幌馬車の荷台側では、人妻フリーデがカルヴィーノとシナエルの仲が良さげな様子を見ながら、ため息をついていた。
これから裁きを受ける罪人の気分が、彼女の気分に近い。これから向かうリヒター伯爵領には、夫のザイフェルトと浮気相手の子爵シュレーゲルが来る。フリーデは二人とも好きなので、困ってしまっている。夫の地主ザイフェルトは、シュレーゲルの兄の子爵メルケルがフリーデを強引に犯したことに激怒して、子爵メルケルを殺害してしまった。子爵メルケルの父親のベルツ伯爵は、若い27歳の地主ザイフェルトを追放した。平民階級の者の貴族殺しは死罪。地主のザイフェルトは貴族と平民のどちらでもある中間の地主という立場であり、メルケルの所業にも問題があるので、ベルツ伯爵は貴族殺しの事件を隠蔽してザイフェルトを追放処分とした。おたがい貴族階級の者ならば、決闘でどちらか死亡してもおたがい承知で生き残ったほうが正義ということで、相手を殺してしまっても罪に問われない。
そんな夫のザイフェルトが、殺害したメルケルの弟で15歳で子爵になったばかりのシュレーゲルと28歳のフリーデに夫が追放された未亡人として、ベルツ伯爵から夫の減刑の裏取引で一時的に女性の扱いを教えるという条件を受け入れ、関係を持ってしまったと知ったら、フリーデだけでなく、シュレーゲルやベルツ伯爵も殺そうと考えそうで怖い。
シュレーゲルはまだ15歳で、いずれはベルツ伯爵領を継ぐ立場の人物なのに、ベルツ伯爵から、ザイフェルトと同じように追放されたフリーデの探索を、カルヴィーノに依頼したという。
シュレーゲルは、まだ実感としてわかっていないのかもしれない。13歳も歳上の女性が見た目からこの先、どれだけシュレーゲルと同年代の女性と比べてどれだけ老いてしまうかということを。
今は惚れて夢中でも、シュレーゲルにフリーデは、今と変わらず愛し続けてもらえるとは思えない。ベルツ伯爵の後継者なのだから、他の伯爵領の若い御令嬢を妻として次の後継者を産ませて育てることになる。フリーデとの間に子が生まれても、フリーデは伯爵領から追放された身の上で、母子はベルツ伯爵領には住めず、どうすればいいか不安しかない。
ザイフェルトとフリーデの追放された二人でも、大人の父親と母親のふたりでなら、生まれた子供をなんとか守り育てられるかもしれない。母親と幼い子供のふたりでは、かなり不安である。
愛する妻の恨みを晴らすために復讐してくれた夫を、罪人として処刑されたくなかった。
まだ少年なのに歳上の女を愛していると慕ってくれるのは、とても愛しかった。
子爵メルケルに狙われて、犯された時に死ぬべきだったのだろうか。
追放されても、自分に再会したいと慕ってくれている夫を、また悲しませる妻は罪深いのではないだろうか。

「フリーデさん、お料理、手伝って!」
「え……あ、はい、わかりました」

もうこっそり死んでしまったほうがとフリーデが考えそうになっていると、シナエルが荷台へ馭者席から移ってきて声をかけた。

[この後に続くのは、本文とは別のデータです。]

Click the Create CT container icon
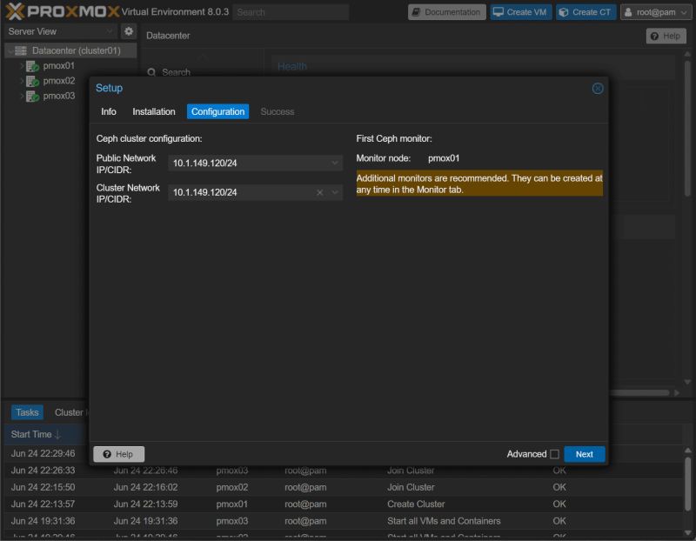[x=565, y=11]
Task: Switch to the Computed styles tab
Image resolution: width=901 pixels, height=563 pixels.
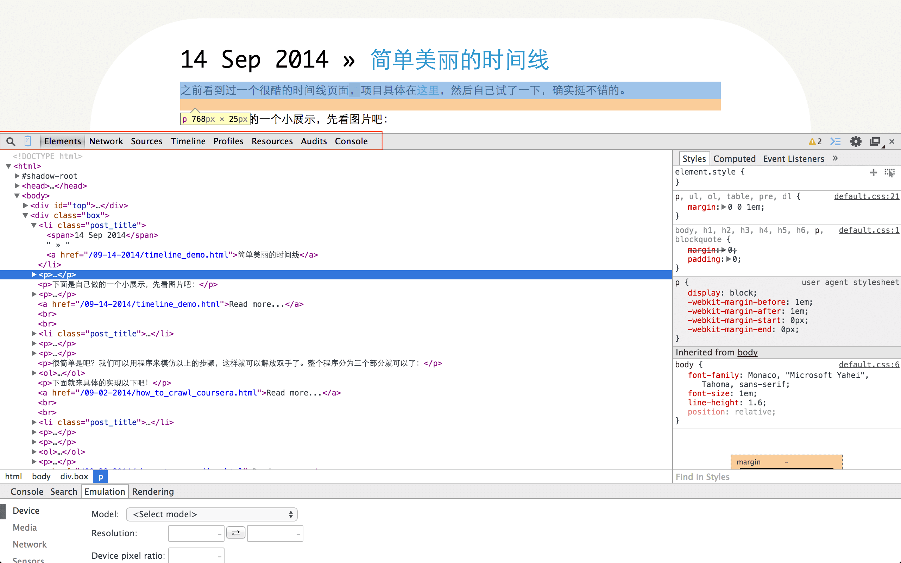Action: 734,159
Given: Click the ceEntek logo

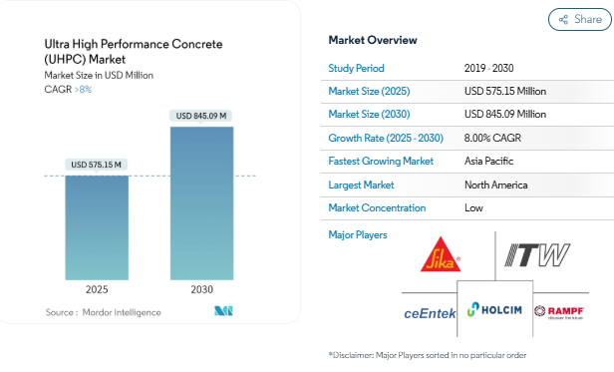Looking at the screenshot, I should click(430, 313).
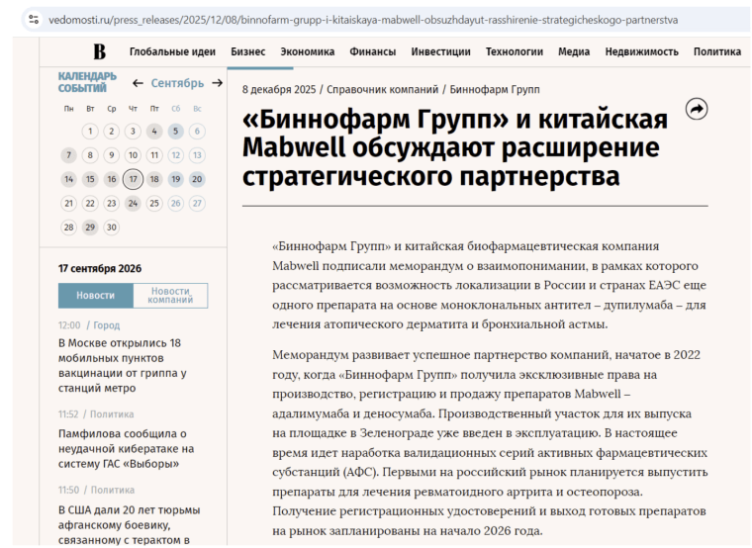752x548 pixels.
Task: Open site settings icon in the address bar
Action: click(34, 20)
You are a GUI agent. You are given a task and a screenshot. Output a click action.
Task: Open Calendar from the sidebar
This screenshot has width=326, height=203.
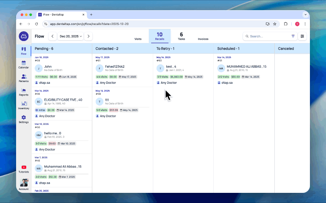click(24, 64)
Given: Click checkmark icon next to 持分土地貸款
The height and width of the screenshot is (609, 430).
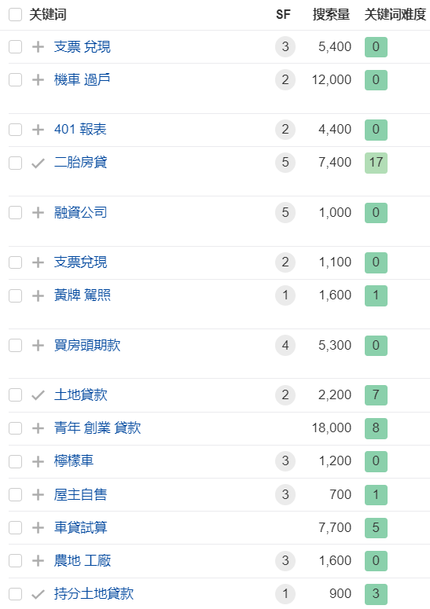Looking at the screenshot, I should point(38,594).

「シナエル、フリーデさんから目を離すな。でも、あれこれ詮索して困らせるなよ。これからどうするか、考える時間がフリーデさんには必要だから」

カルヴィーノがシナエルを、ブラウエル伯爵領のレルンブラエの街からついてくるのを許した理由。カルヴィーノひとりでは、フリーデを無事にリヒター伯爵領のトレスタの街まで連れて行くのが難しいと思ったからだとシナエルにもわかっていた。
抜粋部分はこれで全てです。